I applied for two web awards. I've been to Glenn's site before but never had the gumption to apply. I hope he likes the site design. <bites nails> I feel as nervous as I did when I was applying for college. I find my brain telling me different things. There's a voice in my head that is saying, "Hey iko, don't sweat it. Your design is really cute and I'm sure they like it." Another: "It doesn't matter what you get, iko. Isn't submitting it empowering? You did a great job and you're proud of what you've done. The gesture of submitting is more for yourself affirmation that the award." I hear Melanie Lynskey's voice[1] chimes in, "If you don't get the award, dearie, then they simply cannot appreciate your genius." Doesn't that sound awful? I don't think there is anything wrong with vanity, as long as you are willing to take constructive criticism, which I am. But I try to stay humble. Humility is a trait I admire in others and I try to be as humble as I can. The problem then becomes when it becomes too severe and I feel like I can do nothing right. I try to keep a happy balance. Be proud of your accomplishments, iko, because you did the best that you could do and if others recognize yourself for it, wonderful!. If they don't that's okay and live in the knowledge that you did your personal best.

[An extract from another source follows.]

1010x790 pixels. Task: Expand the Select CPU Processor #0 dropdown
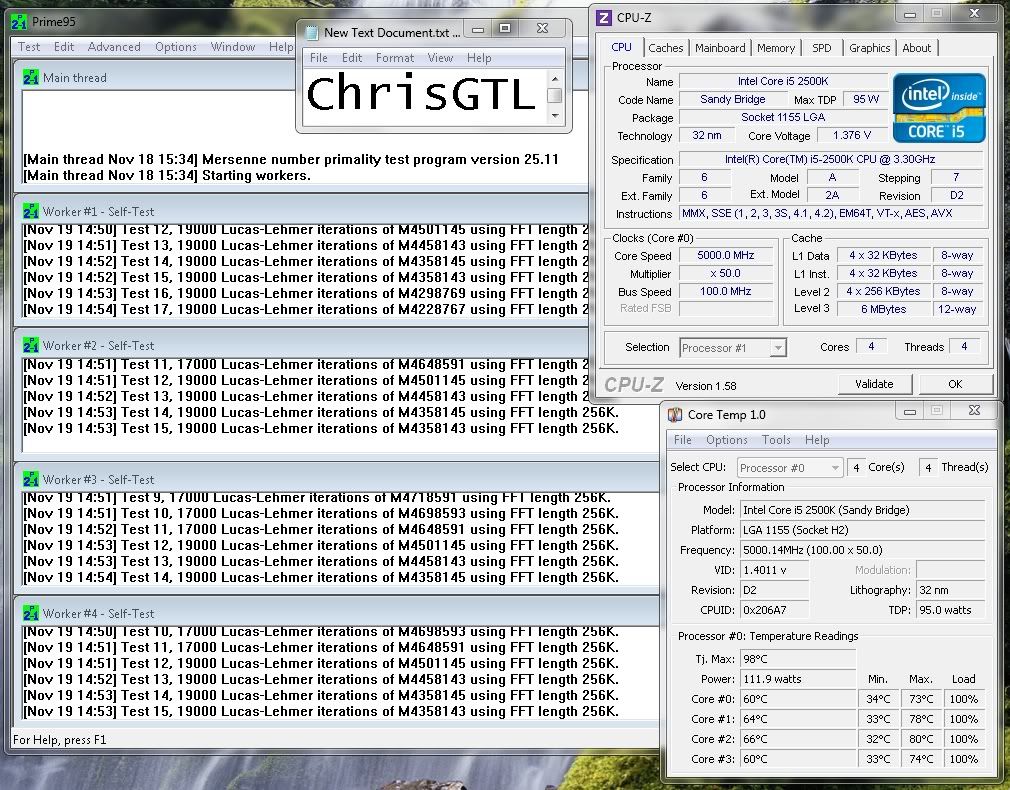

I submitted an entry for fiesty and received the award (yay! talk about fast service). A large number of fellow webgoddesses are associated with that. That got me thinking... I emailed webgoddess today to see if she wanted to expand the webgoddess community into something more than the webring it currently is. She wrote back to me saying that she was very busy and couldn't do anything of the sort really... but I was welcome to mail webgoddesses and see if any of them were interested in joining. I spent some time today compiling the email addresses of what I considered "active webgoddesses". The ones that update their content regularly or do some nifty programming tricks. I'm not exactly sure what to write to them, but the gist of what I'd like to write is to ask if any of them wanted to form an online community, where we would help each other and evaluate each other's sites, etc. Sometime so that we could possibly get to know each other better. Network stuff. Anyway, I thought about how I would word the email all day and I couldn't come to a satisfying message... so now I've got the email message of about two dozen email addresses of some wonderful web developers. Perhaps inspiration will hit me in the future.

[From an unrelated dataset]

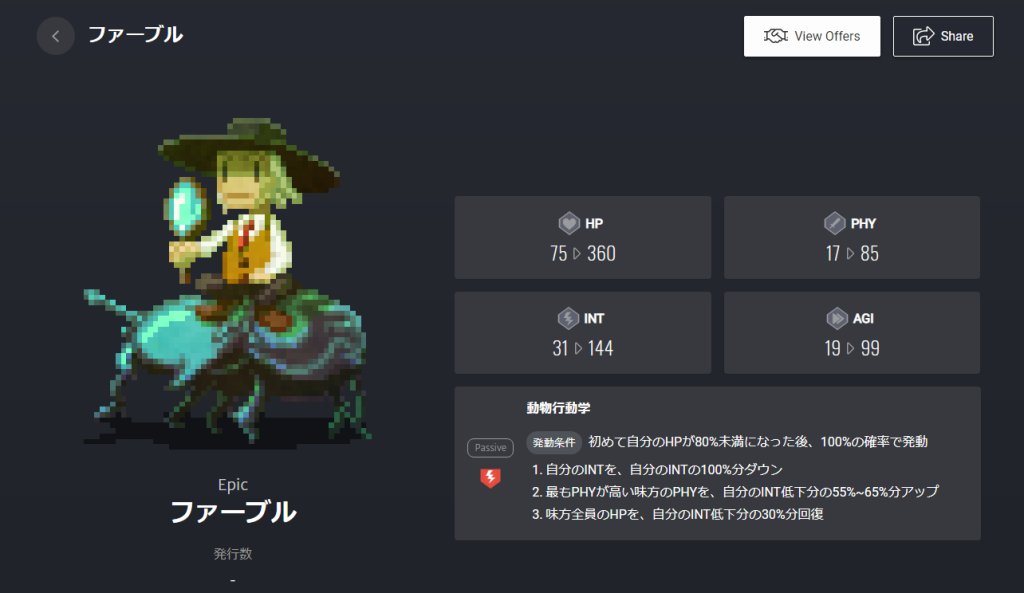Click the 発動条件 label tag
1024x593 pixels.
(x=554, y=442)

I also applied for another webring: GeekGoddess and quickly was accepted to that ring. It is the "smaller sibling" of the WebGoddess ring so, I felt sure that I would receive it. With a name like "GeekGoddess", I just had to join! I know it sounds strange to think of myself as a "geek" and I've been told by coworkers that I shouldn't think of myself in such negative terms... but I don't think it is particularly negative. I think it's an accurate description of what I am and what I do and my general outlook on life. It's the only explanation for my love-affaire with my computer. I can handle the truth!
flaunt is another site I stumbled upon. The proprietress of the site is accepting submissions for a new site titled ember and I am thinking of submitting something. Ember.org is a project where the proprietress is collecting stories of "first loves". It got me thinking about first love. I remember when I was younger and at the time I felt like I was "in love", but I really wasn't. It was primarily infatuation and adoration but not what I now define as love. Mike is the first person that I really loved as a partner.

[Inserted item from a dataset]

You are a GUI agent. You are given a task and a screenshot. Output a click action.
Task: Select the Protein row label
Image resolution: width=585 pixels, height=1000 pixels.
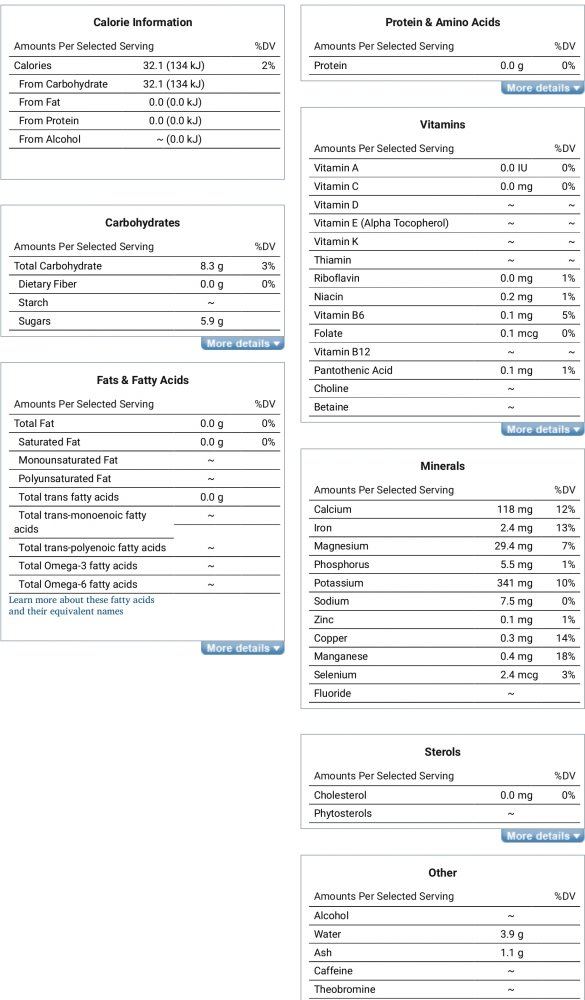[330, 66]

[1] Melanie Lynskey is the actress that plays Pauline Parker in the movie Heavenly Creatures. Constant Reader, if you have never heard of the movie, go out and rent it now. It speaks to me very strongly and ever since I saw the movie for the first time, the two principal characters have made themselves at home in my head. I hear the two of them (Pauline Parker and Juliet Hulme, played by Kate Winslet of Titanic fame... you want to see good acting? Watch her in this. Her performance in Titanic isn't as wonderful as the performance she gives in this delightful movie) giving me advice, giving me pats on the back, etc. The movie has the two characters, intelligent and quirky and ostracized, becoming best friends and in the madness of their teen years, kills one of their mothers in hopes to stay together. I identify with them because when I was younger, I was set apart from other people and I like to think of myself as bright and intelligent and proud of it... that the mark of intelligence will be exclusion. That's not true, definitely, but I still like to think about it in that respect. Deliberate disillusion, I call it. In any case, the characters are now in my head and they rub my ego every once in a while with their pouty hautiness and self-righteousness. I generally am a nice person, however! We all have our little demons. My demons have huge egos.